Gradually, I learned to keep silent on these matters, for it was borne home to me by a thousand curious questions and puzzled glances that my knowledge of the experiences of a prior life upon a remote and unknown world were unique to the experience of those around me. At length I learned to guard my tongue, and spoke no more of animals who went about on four legs, rather than six or eight as is common with the beasts of Mars, and on fields of unlikely emerald green rather than the scarlet sward of the rare Barsoomian forests or the ochre moss which clothes the dead seabottoms. Doubtless, as I ceased troubling them with unguarded reminiscences of another life, my elders were vastly relieved and anxious to assign these uncanny “memories” of mine to the results of an overactive imagination, rather than to an unsteady grip upon sanity itself.

But never did I allow myself to forget the weird and inexplicable enigma of my former life, and when as a youth I peered through the mighty telescopes employed by the Martian astronomers, and saw again the green fields and blue hills and shining seas of the distant planet whereon I had lived my first life, it was with a sensation of nostalgia which no words of mine are potent enough to describe. And there lived ever in the mind of Jad Tedron, Prince of Zorad, as there lives to this day, the mind and memory of Thad Dexter, the vagabond pilot who had dreamed of traveling widely and of seeing strange, far-off lands and peoples.

Well, those dreams have certainly come true, for unto Thad Dexter it had been given by a mysterious and inscrutable Fate to travel further, by some forty-three million miles, than any adventurer or explorer Earth has ever borne to my knowledge, and to visit stranger lands and peoples than any that Columbus or Marco Polo ever knew.

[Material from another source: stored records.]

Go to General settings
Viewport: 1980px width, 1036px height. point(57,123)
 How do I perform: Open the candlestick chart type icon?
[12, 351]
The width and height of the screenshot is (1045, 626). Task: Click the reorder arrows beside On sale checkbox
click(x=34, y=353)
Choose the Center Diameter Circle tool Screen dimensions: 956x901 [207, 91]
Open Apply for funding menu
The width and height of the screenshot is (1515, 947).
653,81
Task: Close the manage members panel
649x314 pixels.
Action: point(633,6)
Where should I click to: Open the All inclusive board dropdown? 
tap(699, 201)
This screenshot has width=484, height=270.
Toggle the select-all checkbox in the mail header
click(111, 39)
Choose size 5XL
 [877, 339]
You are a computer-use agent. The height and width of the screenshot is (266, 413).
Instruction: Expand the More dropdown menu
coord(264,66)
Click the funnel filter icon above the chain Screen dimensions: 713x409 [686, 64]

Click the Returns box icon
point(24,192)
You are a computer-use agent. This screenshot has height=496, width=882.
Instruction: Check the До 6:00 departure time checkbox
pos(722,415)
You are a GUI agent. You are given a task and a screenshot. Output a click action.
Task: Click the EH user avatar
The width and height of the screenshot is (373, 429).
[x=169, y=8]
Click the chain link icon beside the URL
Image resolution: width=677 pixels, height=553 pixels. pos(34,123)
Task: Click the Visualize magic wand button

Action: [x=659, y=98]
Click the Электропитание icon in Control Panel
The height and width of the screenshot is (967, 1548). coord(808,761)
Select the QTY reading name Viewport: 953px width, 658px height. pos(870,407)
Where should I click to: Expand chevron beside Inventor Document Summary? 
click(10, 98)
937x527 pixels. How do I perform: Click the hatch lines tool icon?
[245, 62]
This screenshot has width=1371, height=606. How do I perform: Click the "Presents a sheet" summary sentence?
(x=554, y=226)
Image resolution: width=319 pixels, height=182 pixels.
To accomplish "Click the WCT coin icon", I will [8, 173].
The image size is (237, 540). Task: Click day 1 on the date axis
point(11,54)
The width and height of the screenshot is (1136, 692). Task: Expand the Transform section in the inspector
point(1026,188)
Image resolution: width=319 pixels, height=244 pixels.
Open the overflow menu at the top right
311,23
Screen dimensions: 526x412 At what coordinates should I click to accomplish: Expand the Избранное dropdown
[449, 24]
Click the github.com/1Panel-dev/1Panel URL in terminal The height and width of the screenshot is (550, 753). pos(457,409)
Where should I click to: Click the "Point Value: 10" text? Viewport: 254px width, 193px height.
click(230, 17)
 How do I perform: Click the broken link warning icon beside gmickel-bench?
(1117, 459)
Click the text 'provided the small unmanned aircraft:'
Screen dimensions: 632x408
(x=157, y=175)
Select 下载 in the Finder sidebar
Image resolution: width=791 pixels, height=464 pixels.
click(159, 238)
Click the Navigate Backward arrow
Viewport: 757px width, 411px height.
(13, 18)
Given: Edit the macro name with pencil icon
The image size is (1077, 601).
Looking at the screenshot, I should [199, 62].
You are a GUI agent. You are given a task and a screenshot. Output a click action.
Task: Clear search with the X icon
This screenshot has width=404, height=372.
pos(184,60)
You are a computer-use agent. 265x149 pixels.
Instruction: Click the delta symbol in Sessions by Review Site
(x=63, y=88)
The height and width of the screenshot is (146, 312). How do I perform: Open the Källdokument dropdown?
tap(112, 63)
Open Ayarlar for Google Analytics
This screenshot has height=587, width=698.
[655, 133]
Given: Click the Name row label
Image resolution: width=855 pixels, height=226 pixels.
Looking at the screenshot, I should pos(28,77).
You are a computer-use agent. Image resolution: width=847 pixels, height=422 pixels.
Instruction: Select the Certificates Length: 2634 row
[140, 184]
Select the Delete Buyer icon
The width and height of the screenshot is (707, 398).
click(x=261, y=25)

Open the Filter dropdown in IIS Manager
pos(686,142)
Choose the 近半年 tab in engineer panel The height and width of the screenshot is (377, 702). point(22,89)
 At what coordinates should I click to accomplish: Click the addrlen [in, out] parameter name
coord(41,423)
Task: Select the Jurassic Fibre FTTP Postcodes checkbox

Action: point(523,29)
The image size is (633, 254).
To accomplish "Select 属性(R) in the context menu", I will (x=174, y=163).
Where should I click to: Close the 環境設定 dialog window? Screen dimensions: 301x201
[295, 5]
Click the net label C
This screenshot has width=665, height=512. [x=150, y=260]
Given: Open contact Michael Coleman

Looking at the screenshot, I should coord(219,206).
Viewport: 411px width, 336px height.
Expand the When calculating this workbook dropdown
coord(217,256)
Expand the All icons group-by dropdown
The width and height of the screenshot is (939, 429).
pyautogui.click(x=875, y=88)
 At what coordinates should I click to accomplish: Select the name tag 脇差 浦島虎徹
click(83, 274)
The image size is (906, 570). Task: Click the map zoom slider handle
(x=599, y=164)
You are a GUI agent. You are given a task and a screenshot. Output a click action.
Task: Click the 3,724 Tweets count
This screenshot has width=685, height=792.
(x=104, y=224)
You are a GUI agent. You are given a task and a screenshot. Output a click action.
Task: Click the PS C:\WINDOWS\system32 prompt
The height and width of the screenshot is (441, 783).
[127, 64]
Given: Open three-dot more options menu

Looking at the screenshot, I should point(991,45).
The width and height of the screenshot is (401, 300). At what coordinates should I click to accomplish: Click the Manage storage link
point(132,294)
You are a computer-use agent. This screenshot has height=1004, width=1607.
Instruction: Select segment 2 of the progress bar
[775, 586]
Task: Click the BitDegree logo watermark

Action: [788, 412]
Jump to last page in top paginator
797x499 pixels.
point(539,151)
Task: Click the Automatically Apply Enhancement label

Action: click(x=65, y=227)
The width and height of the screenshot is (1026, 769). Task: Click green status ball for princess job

It was in the spirit of this that I surreptitiously experimented with and trained my innate telepathic abilities, and I believe that I have honed to an acute degree the power to project my thought through space far beyond the point which any other denizen of the Red Planet has ever, or ever will, attain. In the thought that it behooves me to impart some knowledge of my discoveries on the planet Mars for the edification of my fellow Earthlings, I have striven to the very limits of my telepathic talent to transmit to the distant world of my birth this very narrative of my adventures.

I cannot know, I shall never know, whether my thought-waves have journeyed intact across the gulf of so many millions of miles of space, or whether they have been received by a terrestrial intelligence sensitive to their wavelength. Nor, for that matter, having been received, if they have ever been recorded or preserved in any manner. For it is easy for me to imagine how natural it would be for an earthly mind to dismiss this narrative of incredible marvels and mysteries upon a weird and alien world as the hysteric phantasies of a disordered brain, or the feverish inventions of sheer imagination, or the incomprehensible fruit of nightmare, or the ravings of a lunatic.

Perhaps these telepathic communications which I now, with infinite concentration, project into the void are lost between the worlds, to disperse in the depths of interplanetary space. But it pleases me to dream that my thought-waves have impinged upon an intelligence capable of their reception and not hostile to their message; an intelligence, it may be, willing to recognize the transcendent significance of the information that human life dwells among the age-old cities and dead seabottoms of a remote world, and that humanity is not alone in the breath-taking immensity of infinite and unknown space.

Only you, who read these words, if indeed you read them at all, can ever know the reality of this, my dream.